BEGIN Data to process
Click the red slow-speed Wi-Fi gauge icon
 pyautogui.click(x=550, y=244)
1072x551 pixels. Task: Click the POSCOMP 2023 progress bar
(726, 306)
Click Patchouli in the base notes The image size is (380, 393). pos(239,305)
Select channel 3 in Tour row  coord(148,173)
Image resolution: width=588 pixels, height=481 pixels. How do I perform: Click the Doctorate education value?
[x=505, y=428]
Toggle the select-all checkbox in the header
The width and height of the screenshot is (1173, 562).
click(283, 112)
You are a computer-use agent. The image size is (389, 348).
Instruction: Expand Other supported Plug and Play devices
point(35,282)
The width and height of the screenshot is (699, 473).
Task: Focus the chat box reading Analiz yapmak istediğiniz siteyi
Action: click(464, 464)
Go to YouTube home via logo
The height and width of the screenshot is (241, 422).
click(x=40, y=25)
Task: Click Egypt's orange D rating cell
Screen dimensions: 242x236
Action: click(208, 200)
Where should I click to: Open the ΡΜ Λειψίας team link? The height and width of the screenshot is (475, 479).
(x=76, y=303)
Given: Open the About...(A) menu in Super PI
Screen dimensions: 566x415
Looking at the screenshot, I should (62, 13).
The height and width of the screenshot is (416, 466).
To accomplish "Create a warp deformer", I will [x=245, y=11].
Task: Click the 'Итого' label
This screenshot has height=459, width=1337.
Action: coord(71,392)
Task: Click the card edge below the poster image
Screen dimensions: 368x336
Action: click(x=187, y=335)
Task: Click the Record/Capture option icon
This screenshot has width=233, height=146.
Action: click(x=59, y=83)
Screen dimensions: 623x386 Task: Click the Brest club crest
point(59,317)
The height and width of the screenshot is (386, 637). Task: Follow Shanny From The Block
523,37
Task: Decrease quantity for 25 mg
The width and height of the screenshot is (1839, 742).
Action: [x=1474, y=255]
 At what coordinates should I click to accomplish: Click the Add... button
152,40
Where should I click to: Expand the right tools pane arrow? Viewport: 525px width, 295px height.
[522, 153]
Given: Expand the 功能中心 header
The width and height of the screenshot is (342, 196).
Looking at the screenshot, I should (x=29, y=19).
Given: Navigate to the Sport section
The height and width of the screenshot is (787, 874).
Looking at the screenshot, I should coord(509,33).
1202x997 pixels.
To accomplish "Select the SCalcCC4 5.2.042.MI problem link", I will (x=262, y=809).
END Data to process
Copy out the lines of the records above in which the string "Given" appears.

** Answer box **
Given: Open the About...(A) menu in Super PI
Given: Expand the 功能中心 header
Given: Navigate to the Sport section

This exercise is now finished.